Substitution of 1,1′-cyclohexanecarbonate) PCZ-200 with polyvinyl butyral copolymer B-79 could result in a significant DIDD reduction, but unfortunately the resulting adhesive bond strength of the imaging member was It shows that it was seen to drop from 5.6 g / cm 3 to a low value of only 1.3 g / cm 3. This reduction in layer adhesive bond strength of the imaging member meant the natural delamination of the imaging member belt during the electrophotographic imaging cycle under the conditions of use of the machine. Furthermore, the results listed in the above table show that compatible compatibilities such as Copolyester Vital PE-200 for blending with polyvinyl butyral copolymer B-79 to produce mixed binders for charge generation layer applications. It shows that the introduction of the dipolymers could also provide a tough mechanical effect and significantly improve the layer adhesive bond strength. Replacing the copolyester 49000 adhesive interfacial layer with a film-forming thermoplastic polyurethane of the present invention that is polyether or polyester based results in charge deficient spot suppression and also affects significantly enhanced layer adhesive bond strength.
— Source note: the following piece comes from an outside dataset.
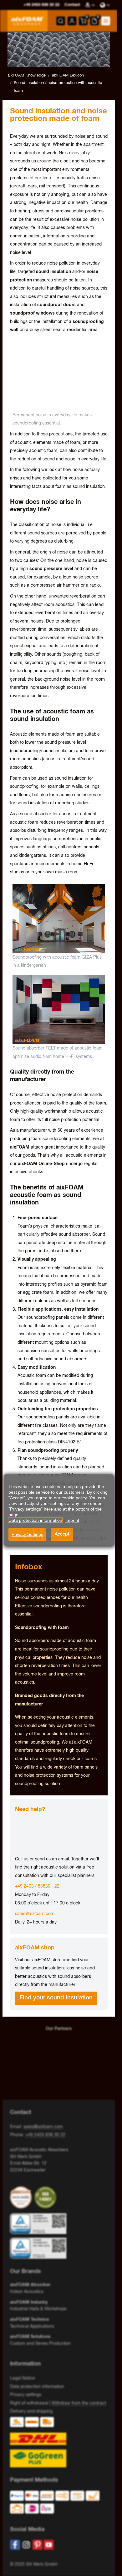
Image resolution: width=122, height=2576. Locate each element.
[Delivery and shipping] (59, 2442)
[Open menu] (105, 21)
It is important to point out what was possible.

─────────────────────────────────────────────────── ─── Continuation of the front page (51) Int.Cl. ⁶ Identification code Internal reference number FI Technical indication location G03G 5/14 102 G03G 5/14 102Z (72) Inventor That Danand Mishra New York, USA 14580 Webster Sherborne Lord 459 (72) Inventor Katharine M. Carmichael New York, USA 14589 Williamson Peas Road 5689 (72) Inventor Edward F. Grabowski United States New York 14580 Webster Sherborne Road 479 (72) Inventor Antony M Hogan United States New York 14534 Pittsford Pin Hook Lane 1 (72) Inventor William W Limberg United States New York 14526 Penfield Clearview Live 66 (72) Inventor Richard El Post United States New York 14526 Penfield Golf Stream Drive 29 (72) Inventor Donald Peasullivan United States New York 14618 Rochester Chadwick Drive 20 (72) Inventor Donald Siphon Hone 14450 Fairport Nats Creek Road, New York, USA 82 (72) Inventor Neil Espaterson, New York, USA 14534 Pittsford Carlins Run 48

Claims (3)

[Claims] 1. An adhesive layer comprising a support having a two-layer electrically conductive grounded planar layer comprising a layer comprising zirconium on a layer comprising titanium, a hole blocking layer, and a thermoplastic polyurethane film forming resin. An electrophotographic imaging member comprising a charge generating layer comprising perylene or phthalocyanine particles dispersed in a polycarbonate or polyvinyl butyral copolymer film forming binder, and a hole transporting layer, wherein the hole transporting layer is a photogenerating layer. It is substantially non-absorptive in the spectral region for generating and emitting generated holes, but can support the emission of photogenerated holes from the charge generating layer, and An electrophotographic imaging member capable of being transported into the charge transport layer. 2. The thermoplastic polyurethane film forming resin has the following formula: (In the formula, R is a diphenyl-substituted methylene group or a dicyclohexyl-substituted methylene group, R'is a linear alkyl hydrocarbon containing 2 to 6 carbon atoms, and J has a degree of polymerization of 90 to 500). The electrophotographic image forming member according to claim 1, represented by: 3. The electrophotographic image forming member according to claim 1, wherein the thermoplastic polyurethane film-forming resin contains no crosslinking.